WHAT YOU SHOULD DO |
Write out the records below word for word, from the line containing "Task: Click the horizontal" through the line containing "Action: click(393, 51)", and leave out the picture.

DATA ROWS |
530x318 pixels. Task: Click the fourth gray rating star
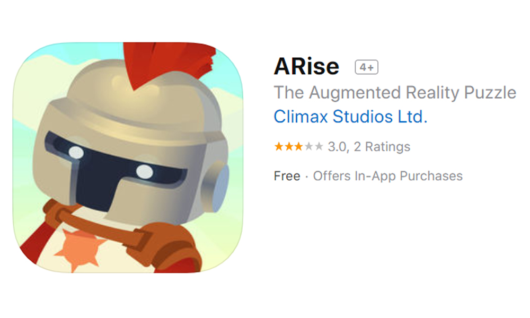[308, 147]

==

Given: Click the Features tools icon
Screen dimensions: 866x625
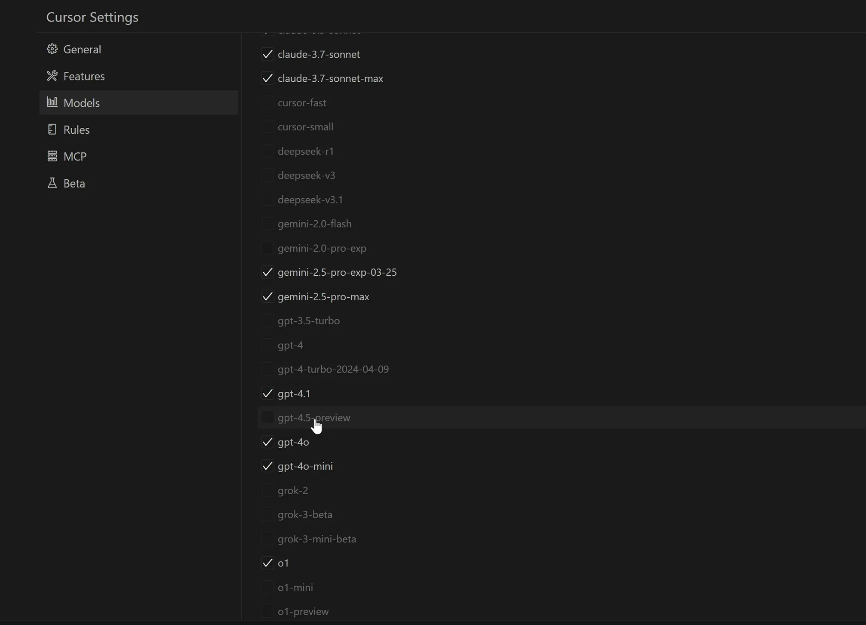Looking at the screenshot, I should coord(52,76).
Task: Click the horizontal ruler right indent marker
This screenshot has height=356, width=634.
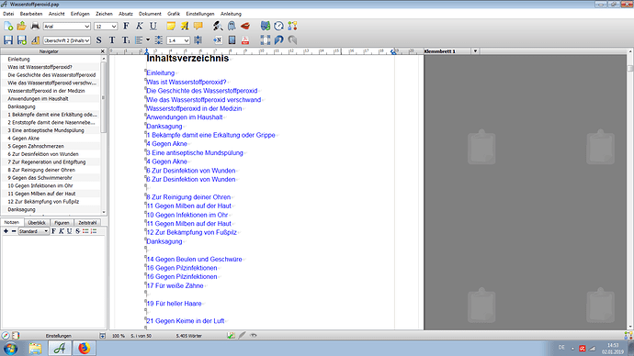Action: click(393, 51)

CORRECT ANSWER |
Task: Click the horizontal ruler right indent marker
This screenshot has height=356, width=634.
Action: click(393, 51)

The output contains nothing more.